▶ [SHORT EXERCISE]: Rewrite the lines of the items as a numbered list, leaving out blank lines and the pictures.

[A data block]
........

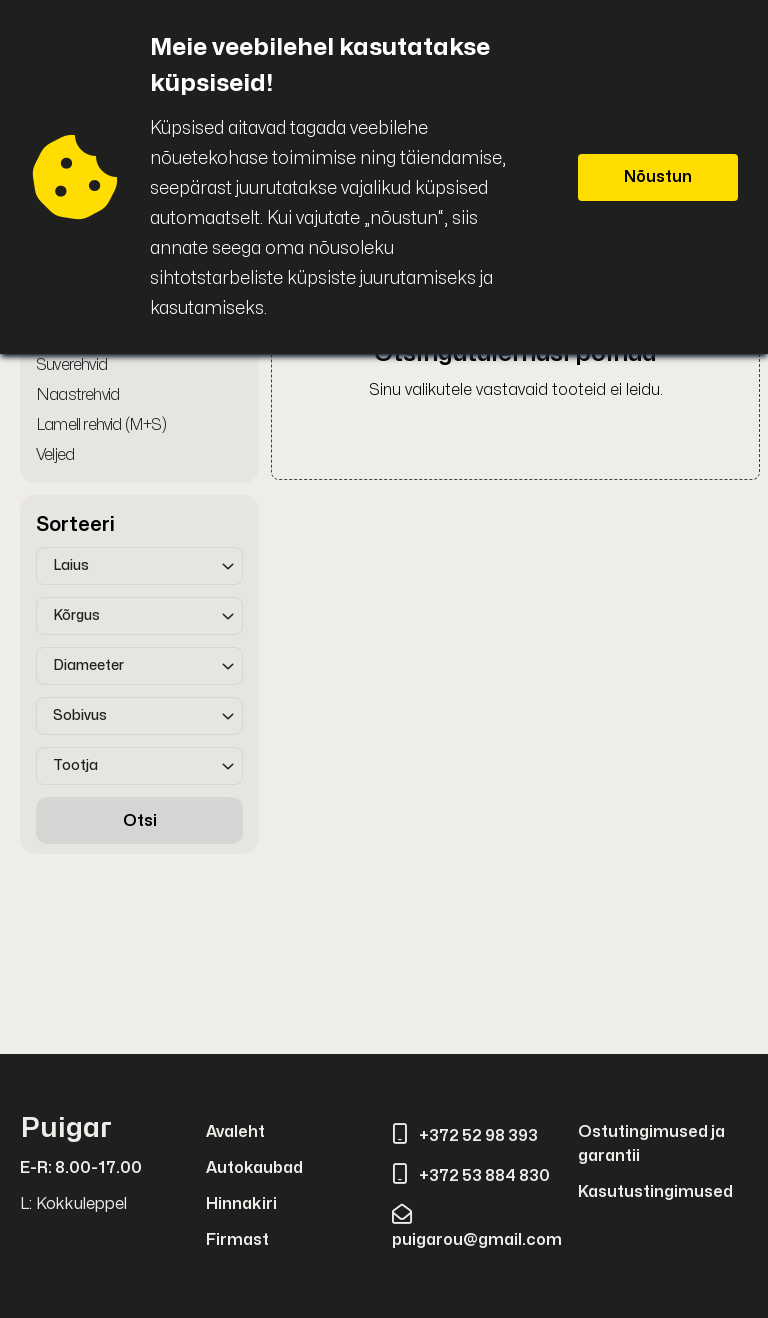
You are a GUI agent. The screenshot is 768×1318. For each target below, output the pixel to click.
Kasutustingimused (655, 1192)
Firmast (237, 1240)
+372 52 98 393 (465, 1136)
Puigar (66, 1128)
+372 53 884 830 (471, 1176)
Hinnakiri (241, 1204)
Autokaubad (254, 1168)
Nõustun (658, 177)
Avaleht (235, 1132)
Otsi (140, 821)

........

▶ [WRITTEN REPLY]:
1. You are a GUI agent. The screenshot is 768×1318. For each target below, output the pixel to click.
2. Kasutustingimused (655, 1192)
3. Firmast (237, 1240)
4. +372 52 98 393 (465, 1136)
5. Puigar (66, 1128)
6. +372 53 884 830 (471, 1176)
7. Hinnakiri (241, 1204)
8. Autokaubad (254, 1168)
9. Nõustun (658, 177)
10. Avaleht (235, 1132)
11. Otsi (140, 821)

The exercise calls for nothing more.